During a Wednesday confirmation hearing before the Senate Finance Committee, Obama Treasury Secretary nominee Jack Lew pled ignorance to a $56,000 investment he held in a Cayman Islands fund registered to Ugland House, the exact building that President Barack Obama has called “the largest tax scam in the world.”

"I always reported all income, I always paid all taxes," explained Lew. "I was aware that it was an international fund investing in emerging markets... I actually didn't know [its location] at the time."

The topic of Cayman Island tax-shelters became an issue during the 2012 presidential contest when Obama ran a blistering attack ad against Republican challenger Mitt Romney for having investments in the Caymans.

Sen. Chuck Grassley (R-IA) drilled Lew about whether it was “morally acceptable” for him to take a nearly $950,000 bonus just days after Citigroup received billions in taxpayer-funded bailout money when Lew left his role as Citigroup chief operating officer. 

"I was compensated for my work," said Lew. "I do believe it was comparable for people in positions like mine in the industry. I don't think there's anything that hasn't been fully transparent both in what I did and what I earned."

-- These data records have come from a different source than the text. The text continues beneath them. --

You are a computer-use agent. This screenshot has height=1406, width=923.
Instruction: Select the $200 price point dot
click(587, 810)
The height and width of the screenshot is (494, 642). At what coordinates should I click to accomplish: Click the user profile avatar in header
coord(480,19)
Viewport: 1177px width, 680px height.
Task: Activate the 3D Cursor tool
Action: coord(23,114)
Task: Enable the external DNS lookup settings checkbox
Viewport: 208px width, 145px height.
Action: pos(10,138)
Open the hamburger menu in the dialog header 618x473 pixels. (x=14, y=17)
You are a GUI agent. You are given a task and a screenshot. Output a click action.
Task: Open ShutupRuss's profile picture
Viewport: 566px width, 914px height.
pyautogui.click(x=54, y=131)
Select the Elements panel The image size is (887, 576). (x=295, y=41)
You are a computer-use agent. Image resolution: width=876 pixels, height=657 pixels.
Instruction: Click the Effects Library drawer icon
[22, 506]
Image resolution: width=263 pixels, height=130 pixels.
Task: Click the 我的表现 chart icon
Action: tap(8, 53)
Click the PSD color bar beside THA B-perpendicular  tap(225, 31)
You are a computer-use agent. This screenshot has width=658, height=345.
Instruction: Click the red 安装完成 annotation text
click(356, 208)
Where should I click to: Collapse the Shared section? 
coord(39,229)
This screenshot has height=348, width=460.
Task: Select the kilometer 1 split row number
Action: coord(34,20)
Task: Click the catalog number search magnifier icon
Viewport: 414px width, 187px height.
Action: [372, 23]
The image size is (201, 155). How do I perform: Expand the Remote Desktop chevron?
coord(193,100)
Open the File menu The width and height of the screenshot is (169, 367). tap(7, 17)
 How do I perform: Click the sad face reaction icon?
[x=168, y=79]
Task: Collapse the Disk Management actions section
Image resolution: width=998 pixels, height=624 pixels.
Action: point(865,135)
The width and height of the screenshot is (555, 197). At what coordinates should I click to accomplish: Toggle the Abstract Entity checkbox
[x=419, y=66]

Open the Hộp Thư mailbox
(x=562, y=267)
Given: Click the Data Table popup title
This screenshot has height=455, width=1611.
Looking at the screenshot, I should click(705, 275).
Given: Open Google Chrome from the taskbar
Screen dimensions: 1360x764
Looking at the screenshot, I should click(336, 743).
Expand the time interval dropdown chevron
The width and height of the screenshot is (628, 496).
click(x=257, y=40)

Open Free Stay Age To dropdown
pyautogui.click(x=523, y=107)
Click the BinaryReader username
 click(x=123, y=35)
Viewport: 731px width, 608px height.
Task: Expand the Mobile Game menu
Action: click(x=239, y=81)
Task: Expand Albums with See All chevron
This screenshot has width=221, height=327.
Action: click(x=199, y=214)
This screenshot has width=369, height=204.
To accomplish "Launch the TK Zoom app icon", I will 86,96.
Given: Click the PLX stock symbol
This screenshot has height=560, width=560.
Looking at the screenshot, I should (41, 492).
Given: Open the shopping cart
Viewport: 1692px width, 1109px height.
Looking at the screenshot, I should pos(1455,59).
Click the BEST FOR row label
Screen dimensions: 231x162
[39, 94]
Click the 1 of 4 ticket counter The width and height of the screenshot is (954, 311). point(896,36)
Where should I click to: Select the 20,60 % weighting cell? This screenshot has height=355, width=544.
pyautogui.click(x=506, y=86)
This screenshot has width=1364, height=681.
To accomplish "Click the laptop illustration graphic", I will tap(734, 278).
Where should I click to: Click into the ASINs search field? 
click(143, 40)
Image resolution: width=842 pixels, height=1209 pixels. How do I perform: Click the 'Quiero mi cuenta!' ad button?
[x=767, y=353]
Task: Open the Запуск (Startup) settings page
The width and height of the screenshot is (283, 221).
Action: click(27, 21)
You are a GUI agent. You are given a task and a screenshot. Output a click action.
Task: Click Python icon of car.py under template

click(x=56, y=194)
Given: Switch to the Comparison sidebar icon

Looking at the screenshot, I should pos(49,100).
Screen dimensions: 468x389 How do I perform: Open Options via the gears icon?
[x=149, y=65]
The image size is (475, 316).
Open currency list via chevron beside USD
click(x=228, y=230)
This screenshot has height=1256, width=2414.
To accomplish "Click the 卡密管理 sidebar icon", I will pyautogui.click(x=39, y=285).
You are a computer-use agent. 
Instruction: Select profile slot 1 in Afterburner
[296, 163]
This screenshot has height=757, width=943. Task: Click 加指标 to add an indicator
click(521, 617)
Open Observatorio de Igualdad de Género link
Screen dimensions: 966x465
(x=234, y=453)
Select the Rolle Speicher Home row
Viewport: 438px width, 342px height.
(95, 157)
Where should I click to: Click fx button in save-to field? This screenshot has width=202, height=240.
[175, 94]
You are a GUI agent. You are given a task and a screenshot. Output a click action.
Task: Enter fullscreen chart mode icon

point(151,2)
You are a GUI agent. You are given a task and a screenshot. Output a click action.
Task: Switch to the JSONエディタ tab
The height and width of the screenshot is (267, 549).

Previously, Obama blasted Wall Street bonuses as “obscene,” calling them examples of “fat cats who are getting awarded for their failure.” 

Ranking Member of the Senate Finance Committee Orrin Hatch (R-UT) said Lew’s anemic answer on why he took a $950,000 bonus was akin to, “Gee, Dad, everyone was doing it.”

As the three-and-a-half-hour confirmation hearing drew to a close, however, Lew’s confirmation looked more certain.  Indeed, Sen. Hatch himself complimented the Obama nominee.  “Frankly, I think you did very well,” said Hatch.